| Page extract |
^^^^
The European Commission has awarded a consortium of RNAi and microRNA researchers €11.8 million ($16 million) to support the group’s collaborative effort to gain insights into RNA silencing, its impact on the biology of multiple species, and how it can be applied to human health.
“Although there has been rapid recent progress in understanding RNA silencing, there is still much to be done,” David Baulcombe, a researcher at the John Innes Centre’s Sainsbury Laboratory and coordinator of the consortium, called SIROCCO, said in a statement.
SIROCCO, short for Silencing RNAs: Organizers and Coordinators of Complexity in Eukaryotic Organisms, aims to “characterize the full complement” of miRNAs and siRNAs in animals and plants. The researchers will use bioinformatics, genomics, biochemistry, cell biology, and genetics to “reveal how these RNAs are produced and processed, how they are transported, and how they target specific genes and RNAs for silencing,” according to the organization.
Additionally, consortium members will investigate the roles that miRNA and siRNA play in how diseases develop and differ, and how small RNAs help to regulate networks and interact with other cellular control mechanisms.
SIROCCO expects that its members will develop databases of siRNA and miRNA sequences and functions in multiple organisms, new technologies for detecting and manipulating the RNAs, and techniques by which siRNA and miRNA profiles can be used as molecular markers and in diagnostics.
The consortium also expects to identify potential drug targets and methods to boost the specificity of silencing RNAs for therapeutic applications. It “eventually” plans to make public these technologies and information.
^^^^
Continue the article on the SIROCCO RNA silencing consortium from the point where it stops.

| Material provided |
^^^^
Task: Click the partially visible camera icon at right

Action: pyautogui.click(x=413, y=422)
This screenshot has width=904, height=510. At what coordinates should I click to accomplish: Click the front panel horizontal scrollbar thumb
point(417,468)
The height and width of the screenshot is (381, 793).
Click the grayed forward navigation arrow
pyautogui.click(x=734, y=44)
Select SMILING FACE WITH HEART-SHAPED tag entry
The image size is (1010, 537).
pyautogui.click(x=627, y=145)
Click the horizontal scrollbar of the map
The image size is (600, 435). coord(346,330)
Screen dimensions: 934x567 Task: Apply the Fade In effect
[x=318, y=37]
^^^^
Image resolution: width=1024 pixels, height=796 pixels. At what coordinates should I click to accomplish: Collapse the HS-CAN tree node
^^^^
| Your response |
SIROCCO “tries to cover everything, right from the big database of sequences of silencing RNAs and microRNAs all the way up to trying to look at therapeutic uses for them,” SIROCCO project manager Aileen Hogan told RNAi News this week. This effort includes “new ways of detection, manipulation, cloning, and profiling — things like that.”
Although much attention has been placed on the potential of RNAi and miRNAs in human health, the interests of consortium members are wide, Hogan noted.
“There are [members] that work on plants, there are [those] who work in mouse systems, and [ones who work in] C. elegans — pretty much all the major model systems at the moment,” Hogan said. “It’s about a third plants, a third vertebrates, and a third non-vertebrates.”
SIROCCO has four strategic objectives: The first is to evaluate silencing RNAs as indicators of regulatory states in cells. This includes creating complete catalogues of silencing RNAs in healthy and diseased plant and animal cells and refining methods of detecting these RNAs.
The second objective is to examine how siRNA and miRNA machinery integrates into regulatory networks. This goal will require researchers to characterize proteins and subcellular compartments required for siRNA and miRNA processing and activity, and to dissect the regulatory networks of these RNAs.
The third aim is to develop techniques for mimicking silencing RNAs by developing rules for siRNA and miRNA specificity and efficacy, as well as improving delivery methods for the RNAs.
The final objective is to coordinate, integrate, and disseminate RNAi and miRNA research among consortium members, and ultimately transfer technology developed by the consortium into the hands of industrial partners.
Consortium members met for the first time this week in Norwich, UK, to discuss their research projects and how they may be coordinated. They were also assigned to tackle one or more research projects under the program (see accompanying chart below).
“Although there has been rapid recent progress in understanding RNA silencing, there is still much to be done.”
However, SIROCCO expects to address other research areas by bringing in additional members through a competitive call slated for later this year, Hogan said.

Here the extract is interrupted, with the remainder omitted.